MATERIAL PROVIDED:

[Start of Attachment]

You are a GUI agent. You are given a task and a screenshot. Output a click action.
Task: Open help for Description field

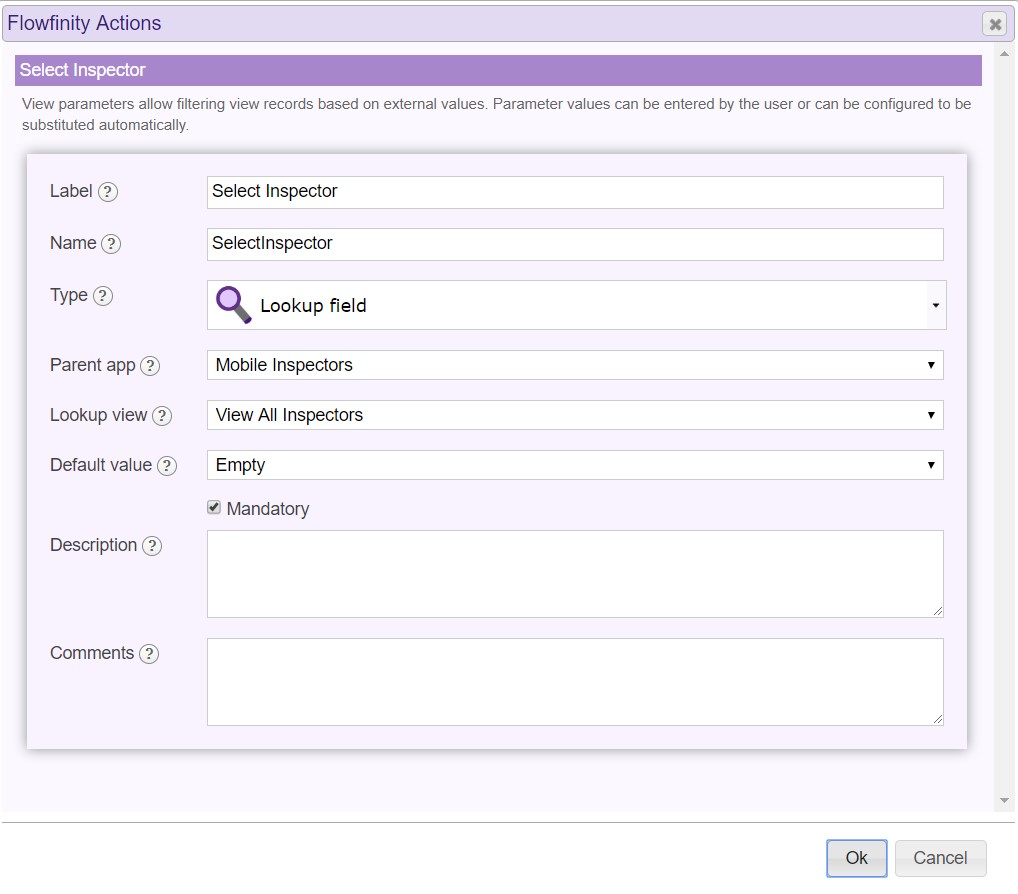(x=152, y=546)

[End of Attachment]
[Start of Attachment]

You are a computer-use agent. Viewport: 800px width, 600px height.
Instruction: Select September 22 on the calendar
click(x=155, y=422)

[End of Attachment]

TO DO:
Each line in the records above with "agent" must be returned.

REPLY TO THE TASK:
You are a GUI agent. You are given a task and a screenshot. Output a click action.
You are a computer-use agent. Viewport: 800px width, 600px height.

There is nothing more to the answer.